Corn prices as high as elephant's eye

Another agricultural commodity surges, causing two days of trading halts on the Chicago Board of Trade.

October 18, 2010 at 10:22PM

For a "shocking" document that sent corn prices "crazy," the October world supply-and-demand estimates from the U.S. Department of Agriculture is a dry read.

But not as dry as America's corn belt this summer. The relentless summer sun (after earlier floods) led to the report's conclusion: "Corn production is forecast 496 million bushels lower as a 258,000-acre increase in harvested area is more than offset by a 6.7-bushel-per-acre reduction in yield."

The sober language contrasted sharply with the mayhem it provoked.
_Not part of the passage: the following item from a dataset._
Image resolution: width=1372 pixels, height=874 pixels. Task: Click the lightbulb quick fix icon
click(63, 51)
On Oct. 8, the Friday of the report's publication, news that America's production of corn would be 4 percent lower in 2010 than previously estimated sent prices surging by 6 percent, enough to stop trading on the Chicago Board of Trade. Corn triggered limits again on the next trading day, Oct. 11., after rocketing by 8.5 percent, the biggest one-day rise in 37 years. By the middle of last week, corn was changing hands for $5.88 a bushel.

There are two reasons for this dramatic response. First, the news from the USDA was unexpected, though whispers from independent sources using sophisticated satellite analysis had hinted at trouble. The second is the importance of America for a crop eaten by people and livestock and also used to produce ethanol for fuel.
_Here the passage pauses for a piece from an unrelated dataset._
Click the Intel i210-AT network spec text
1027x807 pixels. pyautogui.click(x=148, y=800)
The country harvests two-fifths of the world's corn and provides nearly 60 percent of global exports. Even a small revision in forecasts corresponds to a huge volume of corn.

Any abrupt jump in agricultural commodity prices, like the spike in wheat prices in August, prompts gloomy pundits to proclaim that the next food crisis is at hand. Corn's rapid ascent has been no different. The doom-mongering is premature. This year's harvest will be the third-largest yet seen, and although stocks will run down, supplies are adequate for the 2010-11 season.

Still, as Abdolreza Abbassian of the U.N. Food and Agriculture Organization says, such talk can add to upward price momentum.

Will prices remain high? China, which needs corn to fatten its vast population of pigs, is one source of support. Its assurances that home-grown supplies are adequate conflicts with evidence that it is importing large quantities of corn for the first time in 15 years.

American regulators have authorized raising the proportion of ethanol in automobile fuel to 15 percent, which may buttress prices. The fact that prices for other crops such as soybeans and wheat also are bubbling makes it difficult for farmers to judge which will be the most profitable crop to sow for next season, which may hamper an immediate supply response.

Price volatility could become a permanent feature of global agriculture. The concentration of farming in a few big countries means that a hungry world is dependent for its food on stable production patterns in a small number of places.

Whether Russian wheat or American corn, problems in one country can send shock waves through global markets.